> What this task involves: The response must be the exact lines from the one that contains "This screenshot has width=1024, height=472." through the end of the material, with no pictures and no additional lines.

┌────────

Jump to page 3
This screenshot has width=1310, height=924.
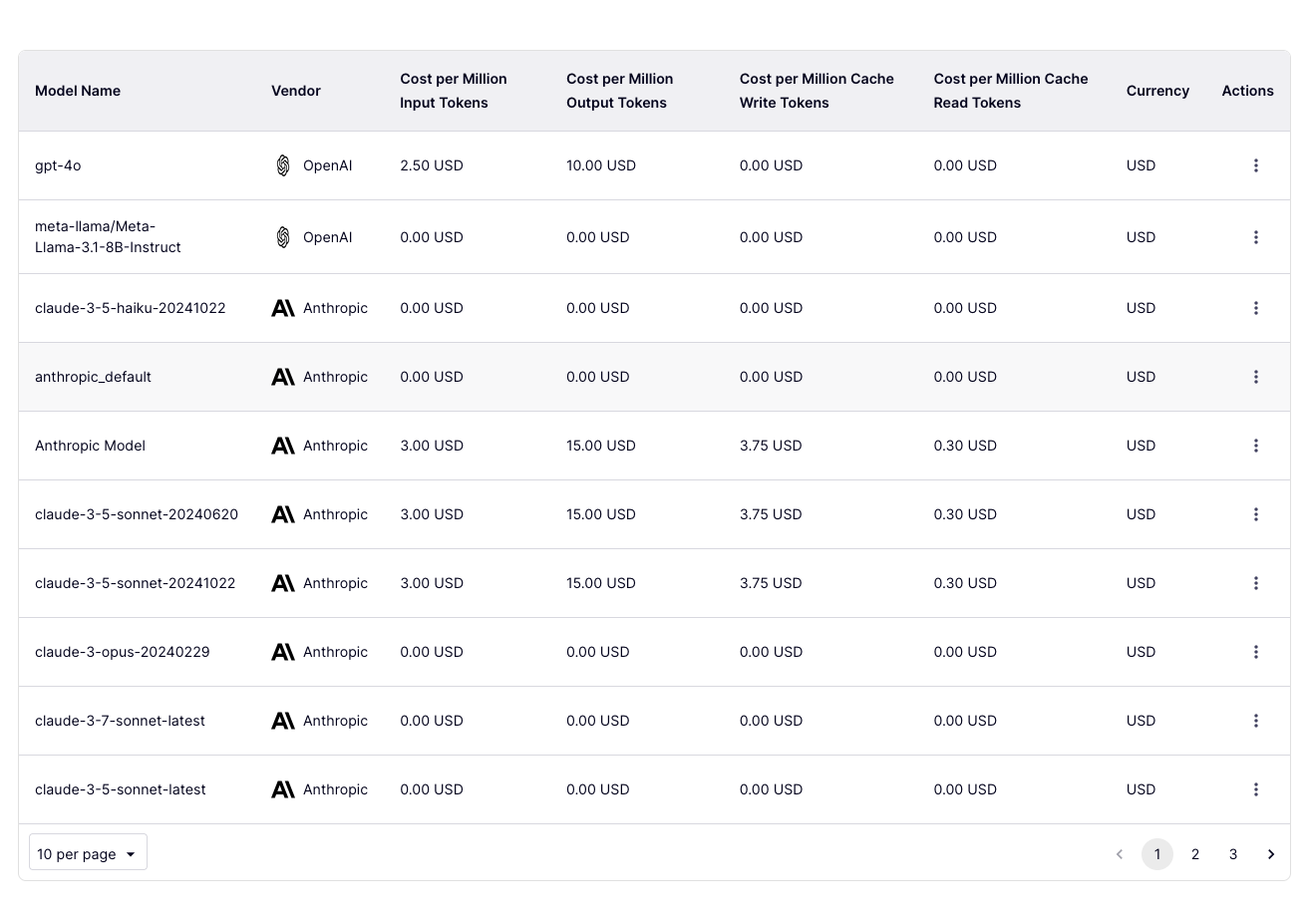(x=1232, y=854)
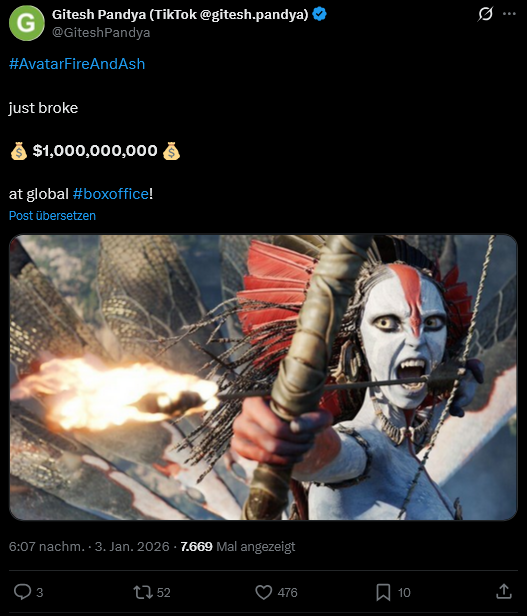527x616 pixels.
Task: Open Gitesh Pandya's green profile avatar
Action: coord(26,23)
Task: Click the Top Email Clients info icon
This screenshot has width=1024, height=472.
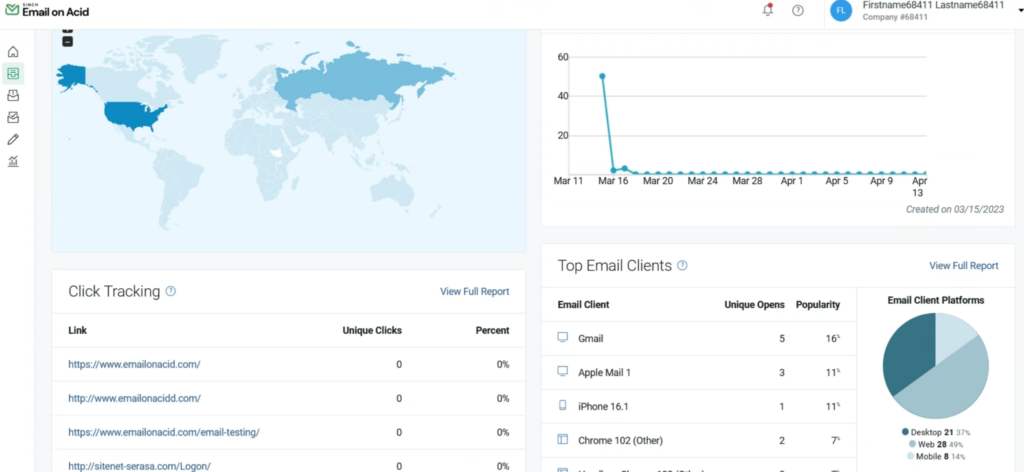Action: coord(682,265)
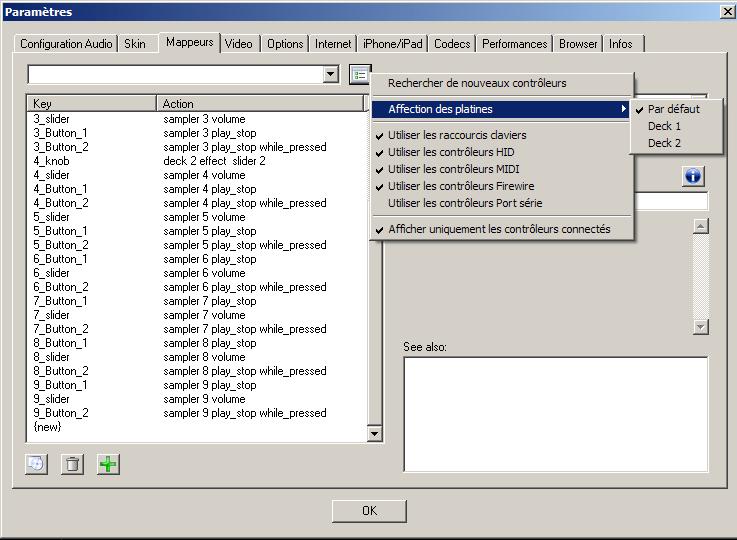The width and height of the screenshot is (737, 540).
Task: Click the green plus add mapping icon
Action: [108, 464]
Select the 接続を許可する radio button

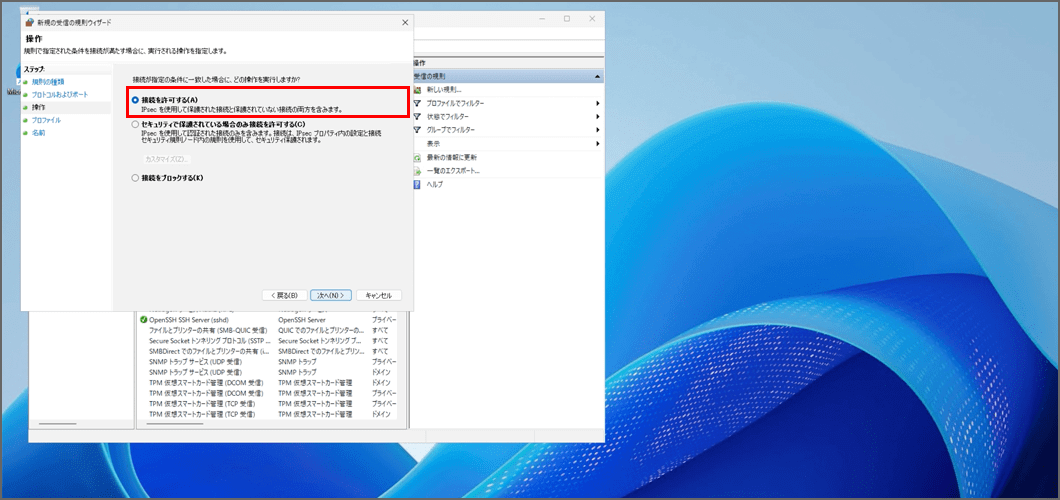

└────────

> Solution for this task:
This screenshot has width=1024, height=472.
Action: coord(682,265)
The width and height of the screenshot is (737, 540).
Task: Click the green plus add mapping icon
Action: [108, 464]
Select the 接続を許可する radio button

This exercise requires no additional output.